Enter, Kimberlee. I didn’t know her well in college. It wasn’t until some time later that I had a chance to know and fully appreciate her. She’s now a dear friend. It took a minute to figure out how Johnny and Kim fit together, though it shouldn’t have, since it’s a variation on the pattern of my own marriage. The “between the two of us we have all of the skillz” pattern.
Today is a bonus day, not one, but two skills I think you’ll find in the Competence bundle. Kimberlee brings us stubborn. I won’t water that down, dress it up, or slap any lipstick on it. You can think of it as “persistence” or “determination” or “goal driven” if you share this skill and like a prettier name for it. But really at it’s core it’s “stubborn.” Every single Competent or near-Competent person I have ever known is stubborn. Kimberlee is the one I’m choosing to demonstrate it.
Kim is “slight of stature,” blonde, smiles a lot, and has a personality that at least at a younger age one might have described (though not, I think, out loud where she could hear you) as “bubbly.” Kimberlee is also ferociously intelligent. That isn’t an easy combination. Not easy to possess in this world. It causes some bias-related mental failures in those around her.
But Kimberlee is stubborn. So out of college with just an undergraduate degree in Physics, she got a job with a national lab. Then she got a graduate degree from Tufts while working at the national lab. Then she got progressively more responsibilities. Then she moved to different projects that interested her. An active career she’s driven herself. Kimberlee commands the respect of older, more male, less bubbly holders of more advanced degrees. Kim will go over or through you if you get between her and her goal. If you don’t hear her, she will make you hear her. Which is good for everyone fortunate enough to know her. Because she is routinely right.
Take Kim’s physical situation. Kim likes to run. A lot. Marathons, hours on a treadmill, she likes to run. She’s had problems with back and joints that would send a normal person to a rocking chair. Not so Kim. She’s spent years rehabbing this and that, and always finding ways to run.
I can hear some of you saying “but Stubbornness isn’t a virtue right?” In most people it’s a nuisance or worse. People who are wrong and stubbornly cling to bad ideas. People who are selfish and stubbornly pursue their own whims at the expense of others. People who decide on a course of action and bulldoze others. People who stubbornly ruin things for everyone. I get it. But think about it in context. When you have someone who has done the analysis, gets things right most of the time, holds the best interests of the group and win-win objectives, stubbornness is what makes that person effective. What makes others a nuisance, a hazard, an obstacle, or a jerk, makes these people win, and when these people win, we all win.

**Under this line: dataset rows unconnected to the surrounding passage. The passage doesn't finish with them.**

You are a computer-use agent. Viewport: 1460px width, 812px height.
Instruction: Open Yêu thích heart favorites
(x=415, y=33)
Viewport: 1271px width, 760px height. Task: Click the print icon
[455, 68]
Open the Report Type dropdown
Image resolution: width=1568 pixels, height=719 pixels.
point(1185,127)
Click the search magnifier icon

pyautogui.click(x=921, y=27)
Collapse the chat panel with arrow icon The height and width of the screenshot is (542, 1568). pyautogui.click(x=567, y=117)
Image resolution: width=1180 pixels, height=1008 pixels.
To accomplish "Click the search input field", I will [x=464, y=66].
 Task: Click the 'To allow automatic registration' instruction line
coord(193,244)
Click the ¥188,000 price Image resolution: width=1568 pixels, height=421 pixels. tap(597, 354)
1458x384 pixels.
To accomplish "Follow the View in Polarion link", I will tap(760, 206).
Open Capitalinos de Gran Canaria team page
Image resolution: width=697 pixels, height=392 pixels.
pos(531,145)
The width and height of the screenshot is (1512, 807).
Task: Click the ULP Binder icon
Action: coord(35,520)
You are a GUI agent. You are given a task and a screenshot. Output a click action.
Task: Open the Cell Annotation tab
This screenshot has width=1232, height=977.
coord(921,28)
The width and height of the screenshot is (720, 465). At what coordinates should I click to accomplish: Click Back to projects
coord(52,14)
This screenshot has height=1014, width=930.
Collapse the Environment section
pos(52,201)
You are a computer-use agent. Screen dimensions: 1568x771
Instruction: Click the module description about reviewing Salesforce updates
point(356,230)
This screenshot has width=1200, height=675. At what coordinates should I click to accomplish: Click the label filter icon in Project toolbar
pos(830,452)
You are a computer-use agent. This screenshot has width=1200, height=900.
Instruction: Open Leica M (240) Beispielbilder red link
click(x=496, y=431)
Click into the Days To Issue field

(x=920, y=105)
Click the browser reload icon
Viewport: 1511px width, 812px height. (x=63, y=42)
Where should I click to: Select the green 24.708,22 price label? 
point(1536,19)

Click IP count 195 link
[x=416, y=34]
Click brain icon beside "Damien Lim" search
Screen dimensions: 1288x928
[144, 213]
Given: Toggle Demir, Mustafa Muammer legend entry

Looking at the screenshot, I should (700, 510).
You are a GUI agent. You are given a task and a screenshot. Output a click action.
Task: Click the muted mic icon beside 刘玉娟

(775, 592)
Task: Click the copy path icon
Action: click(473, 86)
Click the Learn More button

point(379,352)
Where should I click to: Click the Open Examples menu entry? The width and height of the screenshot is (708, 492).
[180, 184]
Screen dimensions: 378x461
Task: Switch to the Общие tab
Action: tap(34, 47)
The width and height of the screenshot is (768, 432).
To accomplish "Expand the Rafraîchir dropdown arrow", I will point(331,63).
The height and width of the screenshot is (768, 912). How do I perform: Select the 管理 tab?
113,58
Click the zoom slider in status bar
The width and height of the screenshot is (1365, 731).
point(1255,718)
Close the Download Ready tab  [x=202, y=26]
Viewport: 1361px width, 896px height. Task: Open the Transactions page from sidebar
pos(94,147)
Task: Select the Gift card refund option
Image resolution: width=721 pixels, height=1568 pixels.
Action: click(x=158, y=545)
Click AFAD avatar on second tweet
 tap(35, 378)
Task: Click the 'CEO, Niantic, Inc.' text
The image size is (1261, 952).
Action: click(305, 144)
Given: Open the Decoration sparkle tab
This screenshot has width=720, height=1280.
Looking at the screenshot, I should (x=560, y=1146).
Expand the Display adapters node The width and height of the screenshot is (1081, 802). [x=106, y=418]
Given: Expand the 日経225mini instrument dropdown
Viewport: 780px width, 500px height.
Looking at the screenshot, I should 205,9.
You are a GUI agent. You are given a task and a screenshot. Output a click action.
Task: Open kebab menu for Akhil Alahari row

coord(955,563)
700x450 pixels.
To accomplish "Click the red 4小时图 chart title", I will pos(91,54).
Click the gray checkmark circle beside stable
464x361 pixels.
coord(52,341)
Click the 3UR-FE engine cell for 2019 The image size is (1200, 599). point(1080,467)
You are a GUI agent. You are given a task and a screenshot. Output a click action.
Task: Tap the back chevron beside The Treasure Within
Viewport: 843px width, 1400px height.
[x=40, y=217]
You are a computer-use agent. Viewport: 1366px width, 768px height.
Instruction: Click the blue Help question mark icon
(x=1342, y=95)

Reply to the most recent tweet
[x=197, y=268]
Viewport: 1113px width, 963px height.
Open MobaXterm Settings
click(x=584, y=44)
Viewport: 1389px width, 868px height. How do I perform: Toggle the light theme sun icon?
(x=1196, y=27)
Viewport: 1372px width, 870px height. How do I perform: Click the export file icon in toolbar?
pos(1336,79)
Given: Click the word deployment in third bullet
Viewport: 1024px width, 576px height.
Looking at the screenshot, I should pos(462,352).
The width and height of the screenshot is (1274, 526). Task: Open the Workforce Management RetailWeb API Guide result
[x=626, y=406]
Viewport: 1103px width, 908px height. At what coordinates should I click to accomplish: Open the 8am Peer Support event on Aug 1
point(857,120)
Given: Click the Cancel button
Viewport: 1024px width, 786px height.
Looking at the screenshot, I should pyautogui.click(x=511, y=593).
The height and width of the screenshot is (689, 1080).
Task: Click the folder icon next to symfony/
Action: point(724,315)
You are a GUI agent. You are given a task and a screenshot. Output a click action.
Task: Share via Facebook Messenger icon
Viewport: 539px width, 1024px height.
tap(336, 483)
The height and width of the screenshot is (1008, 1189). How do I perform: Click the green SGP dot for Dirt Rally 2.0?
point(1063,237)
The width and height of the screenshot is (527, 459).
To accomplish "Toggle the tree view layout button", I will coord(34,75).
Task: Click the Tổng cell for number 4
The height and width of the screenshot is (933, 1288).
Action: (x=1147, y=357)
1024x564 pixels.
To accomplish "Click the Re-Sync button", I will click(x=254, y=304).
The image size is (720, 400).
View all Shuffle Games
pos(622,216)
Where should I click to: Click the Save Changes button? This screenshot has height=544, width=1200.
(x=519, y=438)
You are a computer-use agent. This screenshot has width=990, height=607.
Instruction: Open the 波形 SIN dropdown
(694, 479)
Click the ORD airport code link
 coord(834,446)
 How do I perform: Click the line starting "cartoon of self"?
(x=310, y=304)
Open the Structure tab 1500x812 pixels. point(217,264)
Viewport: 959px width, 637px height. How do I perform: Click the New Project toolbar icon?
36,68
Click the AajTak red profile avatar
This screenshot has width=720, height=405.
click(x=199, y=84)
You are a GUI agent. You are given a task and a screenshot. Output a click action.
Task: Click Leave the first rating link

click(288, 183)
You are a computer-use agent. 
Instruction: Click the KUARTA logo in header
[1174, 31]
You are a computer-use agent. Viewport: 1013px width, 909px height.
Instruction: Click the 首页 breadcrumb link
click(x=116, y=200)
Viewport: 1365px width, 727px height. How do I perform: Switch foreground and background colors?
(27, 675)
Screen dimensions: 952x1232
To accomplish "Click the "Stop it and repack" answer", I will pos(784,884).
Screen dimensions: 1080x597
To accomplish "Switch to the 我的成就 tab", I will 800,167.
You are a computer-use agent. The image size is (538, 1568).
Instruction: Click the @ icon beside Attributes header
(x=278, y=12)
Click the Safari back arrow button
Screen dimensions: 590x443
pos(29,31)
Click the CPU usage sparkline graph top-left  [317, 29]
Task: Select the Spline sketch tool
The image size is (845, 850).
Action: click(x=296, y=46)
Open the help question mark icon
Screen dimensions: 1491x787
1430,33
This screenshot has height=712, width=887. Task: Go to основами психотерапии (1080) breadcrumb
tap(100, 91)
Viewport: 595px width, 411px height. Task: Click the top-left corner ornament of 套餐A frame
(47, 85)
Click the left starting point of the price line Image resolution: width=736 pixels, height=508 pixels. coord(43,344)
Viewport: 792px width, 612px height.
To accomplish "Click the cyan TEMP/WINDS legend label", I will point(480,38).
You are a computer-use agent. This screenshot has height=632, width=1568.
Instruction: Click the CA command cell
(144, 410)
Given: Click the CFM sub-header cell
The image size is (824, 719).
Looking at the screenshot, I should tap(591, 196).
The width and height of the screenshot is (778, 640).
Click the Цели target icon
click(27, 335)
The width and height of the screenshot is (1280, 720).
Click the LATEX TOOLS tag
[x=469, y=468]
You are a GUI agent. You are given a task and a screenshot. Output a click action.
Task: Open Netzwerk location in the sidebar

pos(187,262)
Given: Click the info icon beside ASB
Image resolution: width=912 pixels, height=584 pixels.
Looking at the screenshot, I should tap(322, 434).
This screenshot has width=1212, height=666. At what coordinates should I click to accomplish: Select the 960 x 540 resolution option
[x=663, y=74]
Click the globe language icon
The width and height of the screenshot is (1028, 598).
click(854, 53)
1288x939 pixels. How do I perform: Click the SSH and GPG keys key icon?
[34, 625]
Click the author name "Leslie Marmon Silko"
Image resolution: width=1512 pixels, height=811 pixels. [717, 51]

So when I say that Kimberlee is stubborn, I mean Kimberlee is a brilliant, goal-oriented woman in the deepest of deep STEM professions. In a profession that gaslights and deters and condescends to women, she’s a small bubbly woman who can make headway and succeed. Who knows her worth and has the confidence to be stubborn, and has made a career of being right and bringing project stakeholders along with her. Competent people are stubborn.
Johnny and Kim are an excellent pair. Goals and drive paired with a laid-back ease and knowing exactly what’s needed.